CRISTIANISMO Y "FRACASADA" CONSTITUCIÓN EUROPEA
A continuación, el ex presidente recuerda que autor del libro se define a sí mismo como no creyente, pero reconoce "la aportación fundamental" de la tradición cristiana al humanismo occidental y postula una 'religión civil' que asuma sus valores fundamentales y esté "al servicio del individuo, la familia y los grupos sociales que conforman la sociedad".
"Así mantiene que Europa no debe olvidar que la libertad, la igualdad y la tolerancia son principios crecidos al calor del cristianismo, y fundados en la dignidad humana de la persona que el mensaje de Jesucristo reconoce --apunta Aznar--. Realidad ignorada, por ejemplo, por algunos políticos a la hora de redactar la fracasada Constitución europea, que el propio Pera cree manifiestamente mejorable. Como él mismo explica, si no tenemos claro nuestra identidad, nuestras ideas y nuestros principios, difícilmente podremos plasmarlos en ningún texto constitucional".
En este contexto, defiende que Europea debe recuperar la noción de sus orígenes, "su esencia, su identidad perdida" y añade que la UE debe ser consciente de la "superioridad moral" de unos valores vigentes durante siglos "y que dan los mejores resultados allí donde se les permite arraigar". "Esa es la realidad que muchos pretenden negar. Como en la antigua mitología griega, vivimos un 'Rapto de Europa' distinto, en el que el dios Zeus, transformado ahora en un toro de cuernos relativistas, secuestra en sus lomos las ideas que adornan la virtud de la princesa Europa, convertida ahora en vieja dama ajada", apostilla.
RELATIVISMO E INTELECTUALES DE IZQUIERDA
Según Aznar, el autor de esta obra combate "con vigor" esa situación que vive Europa y que conlleva "relativismo cultural", "enfermedad que afecta a nuestras sociedades de la mano de los intelectuales de izquierda. Ese mismo relativismo político que trata siempre de culpar a EE.UU y a Occidente de todos los males del mundo, con la complicidad de muchos de nuestros propios medios de comunicación", determina.
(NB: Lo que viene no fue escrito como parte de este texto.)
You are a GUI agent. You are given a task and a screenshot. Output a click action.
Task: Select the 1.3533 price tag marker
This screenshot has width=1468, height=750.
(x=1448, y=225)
En este sentido, el ex presidente sostiene que resulta "curioso" comprobar cómo "este sentimiento de culpabilidad, rayano en complejo de inferioridad", afecta "tan de lleno" a la realidad política española que "bien pudiera plantearse que la tan vendida 'Alianza de Civilizaciones' no es sino uno de sus más tristes reflejos". "Como también resulta evidente que el profesor Pera acierta de pleno cuando sostiene que esta pérdida de identidad es una grave amenaza no sólo para nuestro continente, sino para el modo de vida occidental, la democracia, la libertad y los valores humanos universales", formula.
"Europa, Occidente en su conjunto, debe ser consciente de lo importante que es la defensa de las ideas, principios y valores que sostienen su identidad y la proyectan hacia el futuro. Dicho con palabras de Marcello Pera: sabemos que la democracia es mejor que la teocracia; una constitución, mejor que la sharia; una decisión parlamentaria, mejor que una sura; una sentencia judicial, mejor que una fatwa", concluye.